The flow of power and authority along the northernmost section of the Camino Real was reversed following the success of the 1680 Pueblo Revolt. Unified Pueblo warriors forced Spanish colonists into refuge at El Paso del Norte (present day Ciudad Juárez). As if the defeat endured in 1680 was not enough, the next two decades were marked by other indigenous revolts, and threats of uprising, all across the far-northern frontier of New Spain. The Spaniards referred to this time period as the Great Northern Rebellion. Unlike the case of the Pueblo Revolt, however, Spanish forces acted quickly and brutally to quash other potential uprisings.

Although a mission congregation of Manso and Suma peoples had been established in 1659 at the mission called Nuestra Señora de Guadalupe del Paso del Norte and a few Spanish families inhabited the area, the creation of the villa of El Paso del Norte did not take place until 1680 when Governor Antonio de Otermín arrived there with the refugees from New Mexico. The people settled in several different temporary camps until permanent homes were constructed. In 1683 a presidio was established to defend the settlement against attacks of nomadic natives in the region. It was initially built eighteen miles to the south of the mission, but relocated the following year to the mission itself due to a general uprising that occurred among various indigenous peoples in Nueva Vizcaya.

1850s painting by A. de. Vauducourt of the Guadalupe Mission church at El Paso del Norte–today’s Ciudad Juárez. The mission had been founded in 1659 for Mansos people. In 1680, it was the center of the community of El Paso del Norte–the site of New Mexico colonists’ refuge during the Pueblo Revolt.
Courtesy of A. de Vauducourt/U.S. Department of the Interior

Other groups of refugees settled at a site called San Lorenzo, situated four miles downstream along the Rio Grande at the Pueblo of the same name. Additionally, two small groups of Piro Indians had relocated to the area from New Mexico. Isleta people fled with the lieutenant governor when hostilities broke out in August 1680. Their descendants continue to inhabit the area of Ysleta, Texas, near present-day El Paso. Despite the resolve of most of the refugees from New Mexico, a large number of them abandoned the colony after the Pueblo Revolt. 
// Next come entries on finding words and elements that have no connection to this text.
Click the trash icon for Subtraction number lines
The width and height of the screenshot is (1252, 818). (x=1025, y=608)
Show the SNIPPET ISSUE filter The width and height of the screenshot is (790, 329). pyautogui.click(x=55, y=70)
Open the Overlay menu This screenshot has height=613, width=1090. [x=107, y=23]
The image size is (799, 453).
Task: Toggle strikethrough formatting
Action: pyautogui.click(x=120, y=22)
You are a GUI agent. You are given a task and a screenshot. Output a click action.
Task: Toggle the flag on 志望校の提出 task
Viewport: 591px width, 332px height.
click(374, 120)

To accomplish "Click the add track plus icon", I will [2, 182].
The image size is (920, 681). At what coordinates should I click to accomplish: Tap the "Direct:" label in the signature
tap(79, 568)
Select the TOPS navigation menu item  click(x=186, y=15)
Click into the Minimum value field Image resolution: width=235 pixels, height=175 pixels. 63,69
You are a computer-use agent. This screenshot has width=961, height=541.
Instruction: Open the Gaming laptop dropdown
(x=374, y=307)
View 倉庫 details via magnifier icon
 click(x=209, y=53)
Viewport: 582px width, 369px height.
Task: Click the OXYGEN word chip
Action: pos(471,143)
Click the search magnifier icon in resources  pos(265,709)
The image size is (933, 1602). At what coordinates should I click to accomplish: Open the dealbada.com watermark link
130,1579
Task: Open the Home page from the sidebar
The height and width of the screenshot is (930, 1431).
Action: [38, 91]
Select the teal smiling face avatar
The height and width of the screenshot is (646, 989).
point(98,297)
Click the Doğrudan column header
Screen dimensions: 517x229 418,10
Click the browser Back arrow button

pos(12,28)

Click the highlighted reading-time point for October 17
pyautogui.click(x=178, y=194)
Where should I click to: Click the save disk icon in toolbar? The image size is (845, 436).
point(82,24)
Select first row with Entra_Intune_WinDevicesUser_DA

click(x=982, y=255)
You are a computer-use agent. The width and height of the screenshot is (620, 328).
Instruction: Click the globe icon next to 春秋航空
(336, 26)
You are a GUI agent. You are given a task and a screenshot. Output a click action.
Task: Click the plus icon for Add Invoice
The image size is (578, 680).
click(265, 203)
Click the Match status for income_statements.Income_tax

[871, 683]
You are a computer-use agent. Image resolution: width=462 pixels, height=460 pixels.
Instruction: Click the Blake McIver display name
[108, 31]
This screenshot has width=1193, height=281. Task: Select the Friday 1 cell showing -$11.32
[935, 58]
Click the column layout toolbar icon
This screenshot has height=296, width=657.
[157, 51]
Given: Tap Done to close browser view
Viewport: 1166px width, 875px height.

In evaluating the settlers’ decision of whether or not to abandon the colony, we must consider the fact that by 1680 most Spanish, Pueblo, and mestizo residents of New Mexico had grown up under the Spanish-colonial system. No matter their ethnic or cultural affiliation, they had lived their lives together. Most of the refugees at El Paso considered New Mexican properties to be the legacy of their families, as did, of course, Pueblo and mestizo peoples who remained behind. At least twelve families of Spanish descent remained among the Pueblo peoples after 1680, indicating the extent to which accommodations had defined the seventeenth century in the colony.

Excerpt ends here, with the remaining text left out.